# 2.1. Matrix multiplication¶

This benchmark runs a matrix multiplication operation C = AB, where A has size NxM, B has size MxP, and the resulting matrix C has size NxP. The kernel uses a blocking version of the matrix multiplication algorithm with three nested loops chasing the matrix multiplication index pattern; the loop body implements the inner/block matrix multiplication.

The parallelization approach will use the `task` directive in order to express parallelism and the `taskwait` directive to guarantee the execution of previously created tasks:

```for (long k = 0; k < NB_K; k++) {
for (long i = 0; i < NB_I; i++) {
#pragma oss task label(matmul block)
for (long j = 0; j < NB_J; j++) {
double (* restrict A_block)[TS] = A[i][k];
double (* restrict B_block)[TS] = B[k][j];
double (* restrict C_block)[TS] = C[i][j];

for (long ii = 0; ii < TS; ii++) {
for (long jj = 0; jj < TS; jj++) {
for (long kk = 0; kk < TS; kk++) {
C_block[ii][jj] += A_block[ii][kk] * B_block[kk][jj];
}
}
}
}
}
}
```

The algorithm creates a task containing the ‘j’ loop (i.e., the ‘i’ loop body). After all the ‘i’ iterations the code uses a `taskwait` directive which guarantees the finalization of all previously instantiated tasks before continue with the program execution.
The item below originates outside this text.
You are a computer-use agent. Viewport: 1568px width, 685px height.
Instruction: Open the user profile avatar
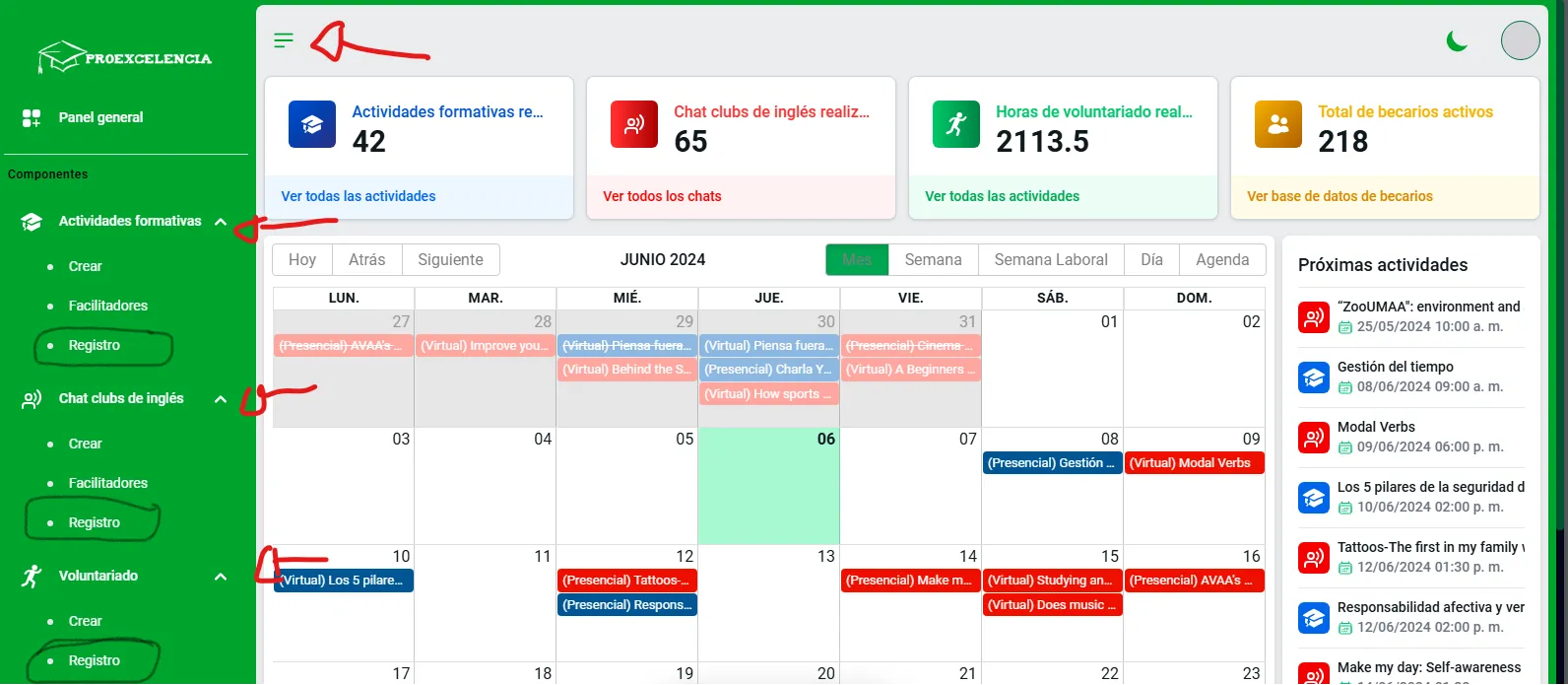pos(1520,40)
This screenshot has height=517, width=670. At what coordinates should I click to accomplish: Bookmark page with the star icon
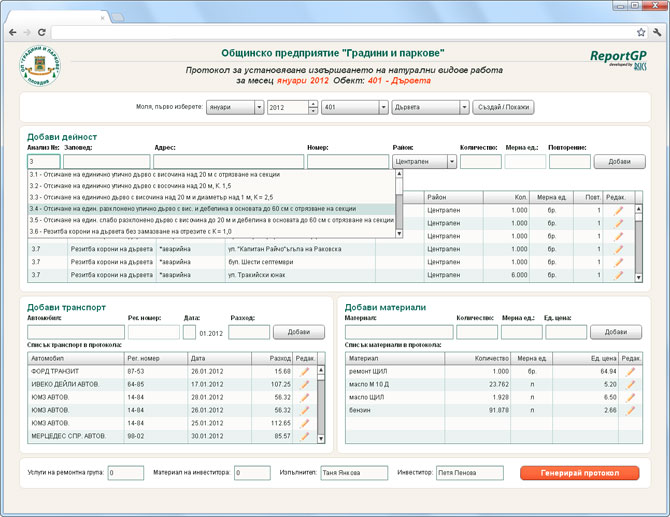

The algorithm opens and closes the parallelism as many times as ‘k’ iterations.

## 2.1.1. Goals of this exercise¶

• Code is completely annotated: you DON’T need to modify it. You only need to compile and execute.

• Review source code and check the different directives and their clauses. Try to understand what they mean.

• Pay special attention to data-sharing attributes, including those that do not appear (i.e., the implicit ones).

• Check several runtime options when executing the program (versions, schedulers, etc.).

• Check scalability. Execute the program using different numbers of cpus and compute the speed-up.

• Change program arguments that may have an impact on task granularity (block size, tile size, etc.).

• Change program arguments that may have an impact on the number of tasks (matrix sizes and/or block/tile sizes).

• Get different paraver traces using different runtime options or program arguments and compare them.

## 2.1.2. Execution instructions¶

You should run the program as:

```./matmul N M P TS
```

where:

• `N` is the number of rows of the matrix A.

• `M` is the number of columns of the matrix A and the number of rows of the matrix B.

• `P` is the number of columns of the matrix B.

• The matrix multiplication operation will be applied in blocks that contain `TSxTS` elements.